1. A phoneme parser for parsing a speech signal into one or more phonemes, and a symbol for each one or more phonemes based on recognition of one or more phonemes from a predetermined set of phonemes, the phoneme parser being coupled to the phoneme parser. It comprises a phoneme recognizer that assigns codes and a difference processor coupled to the phoneme parser that forms a difference signal between the phoneme waveform spoken by the user and the corresponding phoneme waveform from the set of standard waveforms. Is based on a difference signal and a symbol code of each of the one or more phonemes, a system for encoding a speech signal into a bit stream.

2. A first storage device further comprising a standard waveform representation of each phoneme from a predetermined set of phonemes and coupled to the difference processor to provide a corresponding phoneme waveform. The system of claim 1, wherein

3. The system of claim 1, further comprising a second memory device coupled to the difference processor and storing an indication of the difference signal.

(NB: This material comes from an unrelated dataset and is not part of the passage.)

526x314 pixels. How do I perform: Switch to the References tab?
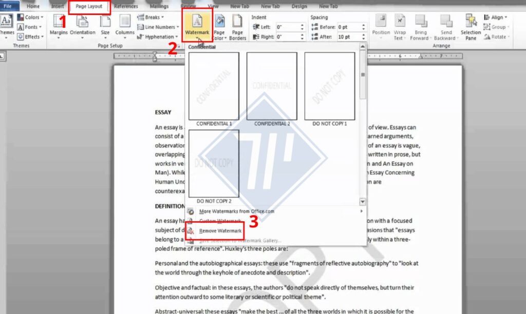126,6
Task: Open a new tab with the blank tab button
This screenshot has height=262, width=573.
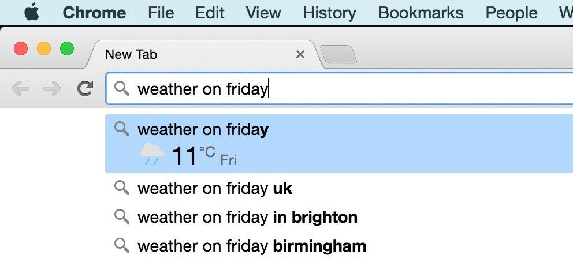Action: 338,55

4. The system of claim 3 further comprising a multiplexer coupled to the phoneme recognizer and the second memory device for providing a bit stream based on the representation of the symbol code and the difference signal.

5. The system of claim 4, further comprising a variable length coder disposed between the phoneme recognizer and the multiplexer for providing a variable length code of the symbol code for feeding to the multiplexer. .

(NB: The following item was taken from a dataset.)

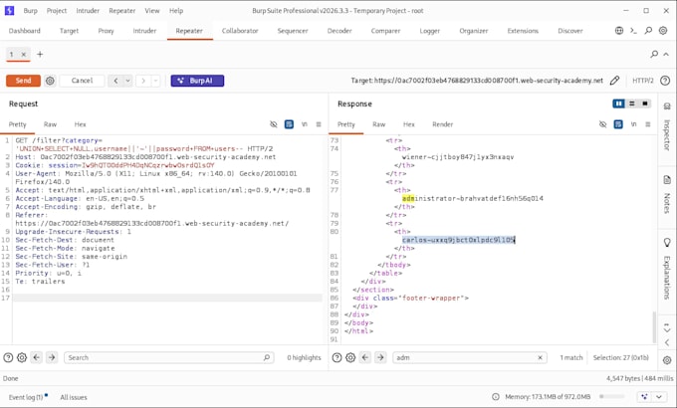Expand the history back dropdown arrow
The width and height of the screenshot is (677, 408).
tap(127, 81)
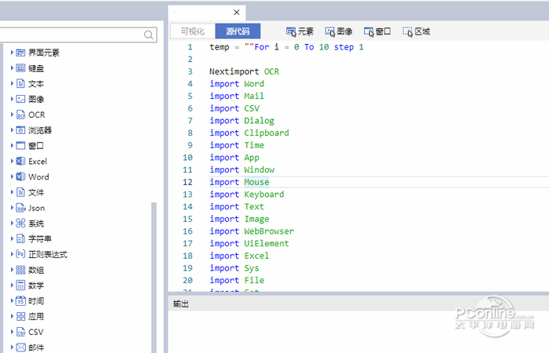
Task: Switch to the 源代码 source code tab
Action: (238, 31)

6. A phoneme spoken by a user by parsing a speech signal to one or more phonemes, recognizing one or more phonemes from a predetermined set of phonemes, assigning a symbol code to each one or more phonemes. A bit of a speech signal comprising the steps of forming a difference signal between a waveform and a corresponding phoneme waveform from a set of standard waveforms and forming a bitstream based on the difference signal and the symbol code of each one or more phonemes. Stream encoding method.

7. The method of claim 6, further comprising the step of storing a standard waveform representation of each phoneme from the predetermined set of phonemes.

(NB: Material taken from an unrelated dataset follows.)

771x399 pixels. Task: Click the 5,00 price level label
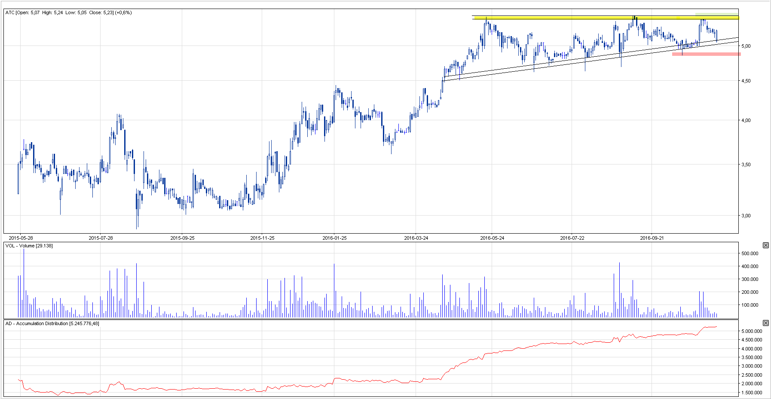(746, 46)
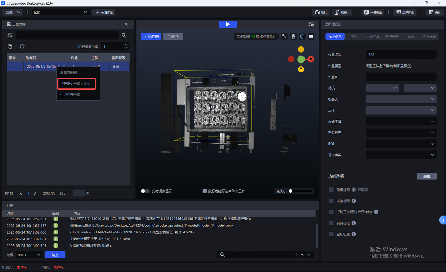Click the history search magnifier icon
Image resolution: width=446 pixels, height=272 pixels.
(124, 36)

8. The method of claim 6 further including the step of storing an indication of the difference signal.

9. The method of claim 8 wherein the step of forming a bitstream includes the step of multiplexing the representation of the difference signal and the symbol code.

10. The method of claim 9, further comprising the step of variable length encoding the symbol code.